The end of SJS 1 envisions an order to bring waste lands under cultivation. SJS 2, following, has that phrase as its title. SJS 1 thus anticipates and assumes SJS 2. But in substance, SJS 2 is not an order to bring waste lands under cultivation. It is an argument, sometimes very far-fetched, that all Legalist policies will in the end produce the single result of bringing waste lands under cultivation. This conflicts with the much more sophisticated picture of balanced land use recommended in SJS 6. That is to say, SJS 2 is something like an oversimplified picture of Legalist doctrine. It might have been written to place Legalism in the context of competing views at the time.
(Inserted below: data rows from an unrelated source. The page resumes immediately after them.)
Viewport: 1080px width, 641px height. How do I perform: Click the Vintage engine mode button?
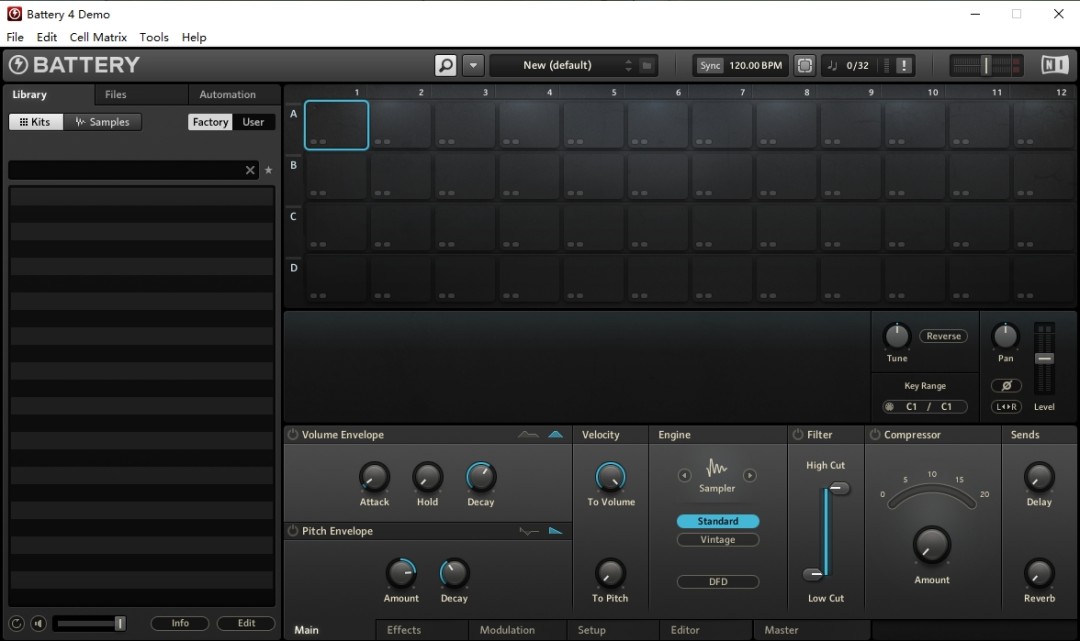[717, 540]
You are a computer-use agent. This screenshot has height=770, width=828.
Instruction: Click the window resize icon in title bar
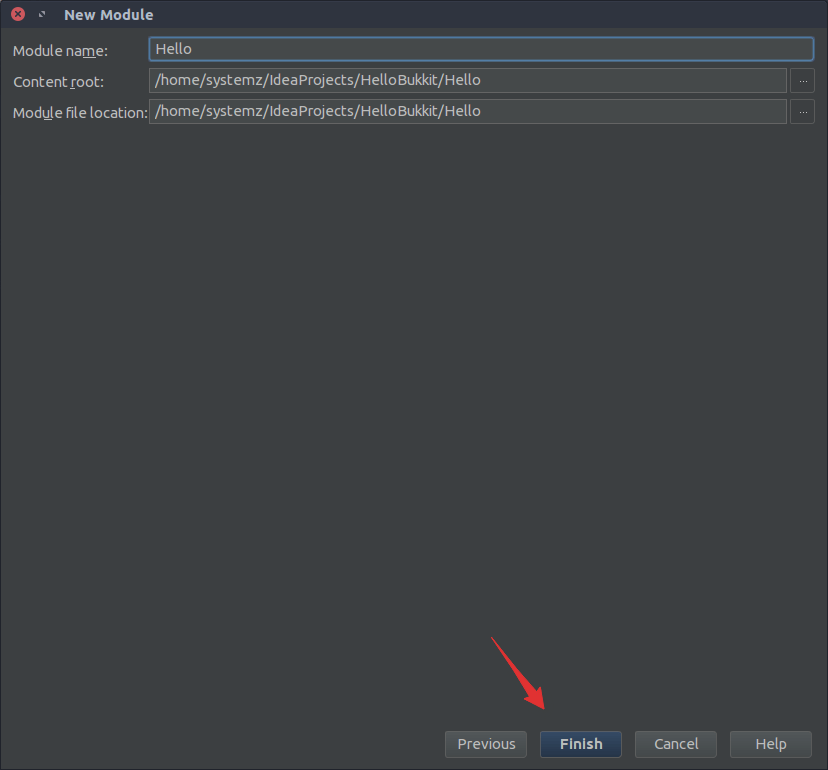point(42,15)
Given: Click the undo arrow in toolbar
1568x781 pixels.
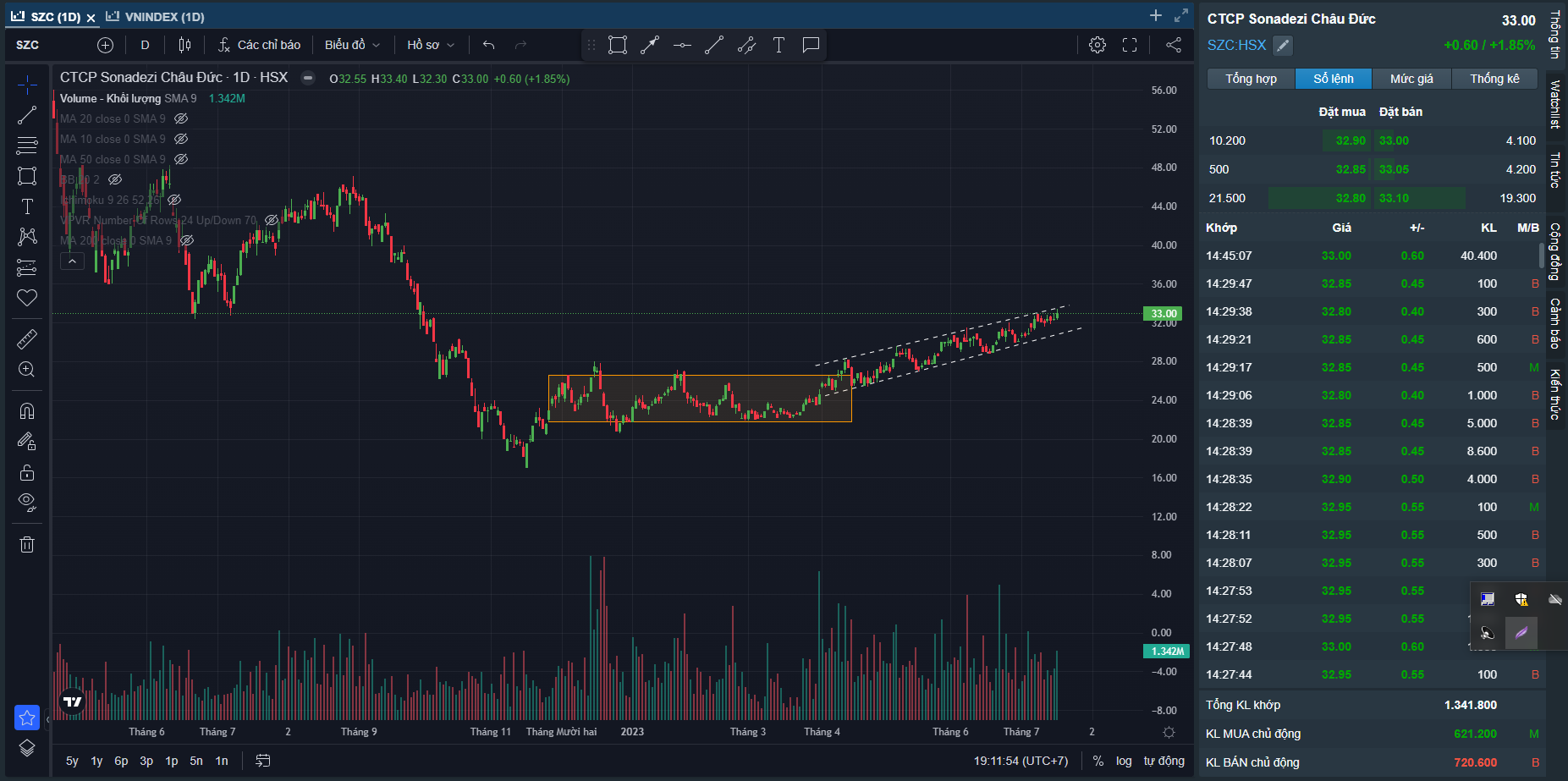Looking at the screenshot, I should click(x=488, y=45).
At the other end of the text, Duyvendak has noted, as a late feature, that chapter 26 mentions many Chin Dynasty institutions and practices. Some of these may have had pre-Unification origins, but one rather convincing detail is the appointing of officials for the various states, an action which surely implies the unified empire. I may add that the universal title Tyen-dz, for the ruler whom the text addresses or envisions, occurs only in this chapter. That title would be appropriate only after 0221. SJS 26 would then seem to be a Chin Dynasty work. Since the JGT, from which SJS 1 was derived, is by and large composed of Chin or later material, Chin is probably the earliest date to which SJS 1 itself may be assigned. The effect of both chapters is to show that Lord Shang had anticipated in detail the form which the Chin Imperial administration actually took. This would obviously be an advantageous claim for a Lord Shang statecraft group to make, especially within the Chin Dynasty itself. A plausible external motive for these parts of the text thus exists, at the point in time to which the internal evidence points.